Use Portals: With the increase in technological advances, we can now utilize things such as patient portals where we can message staff directly on their website. Other forms of virtual telemedicine, such as video conferencing also allows us to be more active in our self-care.
Bring Family/Friend: Another thing I have done and encouraged is having a trusted family member/friend who can come to appointments with you. This is great for patients who may have memory issues or for whatever reason is unable to speak. You can have them be your medical representative (consent to treatments, etc.) in case you may be incapable of doing it yourself. Refer to your state laws to learn how to legally establish this.
Consult a Patient Advocate: Seeking out a patient advocate may help. Patient advocates, typically already available in hospitals, clinics, etc. are individuals who can act as a spokesperson between you and your doctor/medical team if there is a problem in communication.

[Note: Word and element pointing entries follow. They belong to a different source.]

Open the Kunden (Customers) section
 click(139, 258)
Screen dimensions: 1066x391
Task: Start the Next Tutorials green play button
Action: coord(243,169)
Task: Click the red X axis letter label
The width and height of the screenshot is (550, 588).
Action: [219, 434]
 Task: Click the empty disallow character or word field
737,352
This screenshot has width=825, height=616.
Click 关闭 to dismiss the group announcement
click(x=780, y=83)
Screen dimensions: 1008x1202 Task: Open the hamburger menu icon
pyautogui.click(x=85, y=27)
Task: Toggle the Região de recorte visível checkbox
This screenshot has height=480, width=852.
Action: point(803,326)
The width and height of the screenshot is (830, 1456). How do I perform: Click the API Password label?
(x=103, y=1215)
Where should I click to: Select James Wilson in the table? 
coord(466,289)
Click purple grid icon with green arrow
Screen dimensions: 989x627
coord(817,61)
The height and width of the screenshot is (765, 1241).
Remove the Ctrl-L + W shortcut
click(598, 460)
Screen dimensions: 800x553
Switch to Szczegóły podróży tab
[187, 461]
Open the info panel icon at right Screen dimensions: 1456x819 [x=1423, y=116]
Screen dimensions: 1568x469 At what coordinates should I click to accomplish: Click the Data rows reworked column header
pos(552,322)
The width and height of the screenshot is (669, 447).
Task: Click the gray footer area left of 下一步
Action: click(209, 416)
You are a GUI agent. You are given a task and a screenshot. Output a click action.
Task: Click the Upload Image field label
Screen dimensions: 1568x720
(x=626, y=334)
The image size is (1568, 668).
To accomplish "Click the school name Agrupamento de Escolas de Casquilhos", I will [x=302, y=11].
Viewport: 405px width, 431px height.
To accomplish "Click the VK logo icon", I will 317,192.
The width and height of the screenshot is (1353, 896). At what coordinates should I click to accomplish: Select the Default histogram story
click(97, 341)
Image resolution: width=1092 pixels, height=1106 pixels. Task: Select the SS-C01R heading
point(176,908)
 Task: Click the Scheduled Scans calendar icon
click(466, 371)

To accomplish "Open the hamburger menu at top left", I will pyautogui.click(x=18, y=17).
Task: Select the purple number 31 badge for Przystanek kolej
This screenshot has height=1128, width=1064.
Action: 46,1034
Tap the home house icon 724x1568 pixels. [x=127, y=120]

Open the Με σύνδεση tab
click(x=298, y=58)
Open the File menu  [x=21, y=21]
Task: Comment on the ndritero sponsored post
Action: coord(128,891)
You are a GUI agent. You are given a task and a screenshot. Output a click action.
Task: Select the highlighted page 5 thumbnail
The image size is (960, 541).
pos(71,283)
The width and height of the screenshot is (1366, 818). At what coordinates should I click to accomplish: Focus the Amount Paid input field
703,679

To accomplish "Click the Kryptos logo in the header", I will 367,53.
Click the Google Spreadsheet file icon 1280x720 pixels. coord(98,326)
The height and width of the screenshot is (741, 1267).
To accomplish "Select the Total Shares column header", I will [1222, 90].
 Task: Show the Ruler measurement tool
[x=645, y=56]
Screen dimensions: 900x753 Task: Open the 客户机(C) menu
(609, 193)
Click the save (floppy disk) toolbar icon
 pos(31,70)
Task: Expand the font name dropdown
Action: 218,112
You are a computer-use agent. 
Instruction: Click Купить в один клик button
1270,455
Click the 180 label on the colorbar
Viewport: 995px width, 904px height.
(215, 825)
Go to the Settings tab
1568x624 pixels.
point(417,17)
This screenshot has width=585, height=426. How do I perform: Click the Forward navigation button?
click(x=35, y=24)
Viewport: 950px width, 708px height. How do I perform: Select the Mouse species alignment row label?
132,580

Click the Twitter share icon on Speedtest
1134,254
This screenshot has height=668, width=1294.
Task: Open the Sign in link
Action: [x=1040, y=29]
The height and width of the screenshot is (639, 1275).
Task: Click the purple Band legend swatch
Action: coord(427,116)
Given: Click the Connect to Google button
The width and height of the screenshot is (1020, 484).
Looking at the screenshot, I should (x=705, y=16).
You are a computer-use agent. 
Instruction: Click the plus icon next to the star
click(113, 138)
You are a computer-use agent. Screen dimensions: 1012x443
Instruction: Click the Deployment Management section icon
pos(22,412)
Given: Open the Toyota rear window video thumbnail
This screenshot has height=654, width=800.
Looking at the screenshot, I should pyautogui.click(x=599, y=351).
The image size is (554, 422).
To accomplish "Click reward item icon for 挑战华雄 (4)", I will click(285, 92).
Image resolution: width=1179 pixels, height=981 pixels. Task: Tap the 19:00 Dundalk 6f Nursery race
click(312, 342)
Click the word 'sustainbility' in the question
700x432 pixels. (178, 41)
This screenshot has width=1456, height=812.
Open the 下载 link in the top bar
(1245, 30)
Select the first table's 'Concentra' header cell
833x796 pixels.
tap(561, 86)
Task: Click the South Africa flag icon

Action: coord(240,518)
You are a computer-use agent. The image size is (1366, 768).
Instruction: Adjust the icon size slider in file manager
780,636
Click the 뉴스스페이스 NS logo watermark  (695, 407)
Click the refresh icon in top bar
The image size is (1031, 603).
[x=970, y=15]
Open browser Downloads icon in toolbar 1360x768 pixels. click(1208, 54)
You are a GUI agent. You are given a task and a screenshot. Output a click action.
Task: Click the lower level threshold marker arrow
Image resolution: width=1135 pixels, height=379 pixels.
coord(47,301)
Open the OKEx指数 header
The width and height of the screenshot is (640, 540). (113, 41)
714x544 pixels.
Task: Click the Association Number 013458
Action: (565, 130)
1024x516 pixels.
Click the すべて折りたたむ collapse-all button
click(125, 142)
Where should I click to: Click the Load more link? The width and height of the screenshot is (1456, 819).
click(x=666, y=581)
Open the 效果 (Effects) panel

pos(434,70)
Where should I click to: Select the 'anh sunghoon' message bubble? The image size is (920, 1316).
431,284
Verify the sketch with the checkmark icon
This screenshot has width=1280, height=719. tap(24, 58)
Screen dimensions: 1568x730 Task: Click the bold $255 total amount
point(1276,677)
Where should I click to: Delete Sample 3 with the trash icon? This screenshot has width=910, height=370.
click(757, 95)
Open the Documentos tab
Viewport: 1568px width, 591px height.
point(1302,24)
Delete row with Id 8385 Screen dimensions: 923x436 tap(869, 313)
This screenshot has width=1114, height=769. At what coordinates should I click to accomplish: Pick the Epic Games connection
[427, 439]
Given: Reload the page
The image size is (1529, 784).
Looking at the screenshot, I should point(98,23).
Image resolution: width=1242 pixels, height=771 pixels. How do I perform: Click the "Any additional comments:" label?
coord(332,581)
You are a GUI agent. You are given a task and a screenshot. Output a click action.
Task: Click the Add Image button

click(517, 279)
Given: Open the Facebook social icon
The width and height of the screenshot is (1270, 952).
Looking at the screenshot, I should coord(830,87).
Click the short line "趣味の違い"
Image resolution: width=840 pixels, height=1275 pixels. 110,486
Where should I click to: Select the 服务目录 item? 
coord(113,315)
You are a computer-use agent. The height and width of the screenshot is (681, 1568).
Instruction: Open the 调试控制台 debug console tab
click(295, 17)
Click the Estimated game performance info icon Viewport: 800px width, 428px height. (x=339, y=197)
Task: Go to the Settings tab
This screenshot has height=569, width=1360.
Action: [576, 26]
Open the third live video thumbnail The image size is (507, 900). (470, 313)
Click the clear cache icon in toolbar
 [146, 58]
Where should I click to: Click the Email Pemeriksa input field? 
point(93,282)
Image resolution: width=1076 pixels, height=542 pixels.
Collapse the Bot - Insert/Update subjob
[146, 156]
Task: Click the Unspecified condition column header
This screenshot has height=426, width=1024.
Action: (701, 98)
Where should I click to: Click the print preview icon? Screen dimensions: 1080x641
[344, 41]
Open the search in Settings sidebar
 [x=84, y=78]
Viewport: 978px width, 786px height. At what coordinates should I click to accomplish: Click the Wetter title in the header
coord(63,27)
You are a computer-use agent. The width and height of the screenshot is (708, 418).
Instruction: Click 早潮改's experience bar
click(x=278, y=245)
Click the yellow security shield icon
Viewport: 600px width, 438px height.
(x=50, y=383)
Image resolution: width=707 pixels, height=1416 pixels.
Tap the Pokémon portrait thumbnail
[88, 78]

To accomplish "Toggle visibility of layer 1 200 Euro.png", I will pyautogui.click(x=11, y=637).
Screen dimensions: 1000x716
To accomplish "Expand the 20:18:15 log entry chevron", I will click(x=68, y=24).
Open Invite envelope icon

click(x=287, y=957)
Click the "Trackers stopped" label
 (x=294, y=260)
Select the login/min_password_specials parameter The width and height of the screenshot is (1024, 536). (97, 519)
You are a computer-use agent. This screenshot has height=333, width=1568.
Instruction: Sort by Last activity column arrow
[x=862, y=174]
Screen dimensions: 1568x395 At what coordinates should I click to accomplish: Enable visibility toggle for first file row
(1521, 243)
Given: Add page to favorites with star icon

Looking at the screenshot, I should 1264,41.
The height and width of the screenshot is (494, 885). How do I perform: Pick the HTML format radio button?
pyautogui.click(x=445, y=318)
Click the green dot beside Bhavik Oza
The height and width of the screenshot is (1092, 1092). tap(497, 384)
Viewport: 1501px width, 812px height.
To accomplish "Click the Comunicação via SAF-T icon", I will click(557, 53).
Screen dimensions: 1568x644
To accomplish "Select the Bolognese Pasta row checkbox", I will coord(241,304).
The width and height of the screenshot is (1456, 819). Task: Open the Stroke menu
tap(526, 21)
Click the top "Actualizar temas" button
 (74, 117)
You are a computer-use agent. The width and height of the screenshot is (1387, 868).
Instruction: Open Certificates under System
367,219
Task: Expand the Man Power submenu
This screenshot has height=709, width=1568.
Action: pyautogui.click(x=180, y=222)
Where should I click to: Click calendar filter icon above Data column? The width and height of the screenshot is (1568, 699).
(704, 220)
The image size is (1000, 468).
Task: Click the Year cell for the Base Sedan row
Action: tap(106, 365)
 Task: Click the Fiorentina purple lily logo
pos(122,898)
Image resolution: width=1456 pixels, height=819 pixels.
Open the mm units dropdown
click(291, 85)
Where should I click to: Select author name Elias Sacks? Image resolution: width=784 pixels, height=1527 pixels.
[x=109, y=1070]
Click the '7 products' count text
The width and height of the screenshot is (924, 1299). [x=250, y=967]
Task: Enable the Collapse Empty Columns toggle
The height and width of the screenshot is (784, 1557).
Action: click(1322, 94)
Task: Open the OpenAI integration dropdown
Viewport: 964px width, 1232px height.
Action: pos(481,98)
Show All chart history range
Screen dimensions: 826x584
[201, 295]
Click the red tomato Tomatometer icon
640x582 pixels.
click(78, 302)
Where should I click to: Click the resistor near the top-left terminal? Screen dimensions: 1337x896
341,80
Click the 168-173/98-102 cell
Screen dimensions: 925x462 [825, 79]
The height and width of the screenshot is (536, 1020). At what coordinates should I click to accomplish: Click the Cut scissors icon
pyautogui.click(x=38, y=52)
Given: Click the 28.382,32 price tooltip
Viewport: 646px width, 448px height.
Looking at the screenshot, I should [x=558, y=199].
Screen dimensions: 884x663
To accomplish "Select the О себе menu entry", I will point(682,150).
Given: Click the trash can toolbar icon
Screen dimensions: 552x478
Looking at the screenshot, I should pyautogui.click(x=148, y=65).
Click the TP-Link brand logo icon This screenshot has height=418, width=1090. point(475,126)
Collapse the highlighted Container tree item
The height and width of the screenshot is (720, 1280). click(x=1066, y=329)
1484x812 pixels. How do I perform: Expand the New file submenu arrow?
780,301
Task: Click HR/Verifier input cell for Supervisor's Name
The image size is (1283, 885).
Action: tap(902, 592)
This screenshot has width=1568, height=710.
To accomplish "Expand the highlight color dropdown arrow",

They can also help you understand your medical issues as well as insurance and other resource information. You can even seek one here who specializes in your diagnosis.
Fire and Hire
If all else fails, I like to implement one of my favorite things to do when a medical professional wants to act a fool and that is to fire them. If you have options for more than one doctor in your insurance network that you can get to, fire your current one and schedule with a new doctor. You can do this by:
File a Complaint: Medical professionals do have people they answer to. If misconduct, abuse, etc. was present, you can seek out higher ups such as a medical director or even the state board.
Get a Referral: Asking for a referral for a specialist from your primary care physician will help in terms of guaranteed insurance coverage as long as they recommend within your network.
Call Your Insurance: Contact your insurance directly and request a list of physicians in your area or one that is closest to you.
Our health is one of the most important things we have to deal with in life. Medical self-advocacy can come in many forms that involve being educated, keeping clear, open lines of communication and knowing when to find a new professional. Being paired with a doctor who understands your condition, is willing to listen and work with you to make the changes to help you improve your health is key. This results in a win-win situation for both patients and professionals alike.
Remember to stay active in your self-care!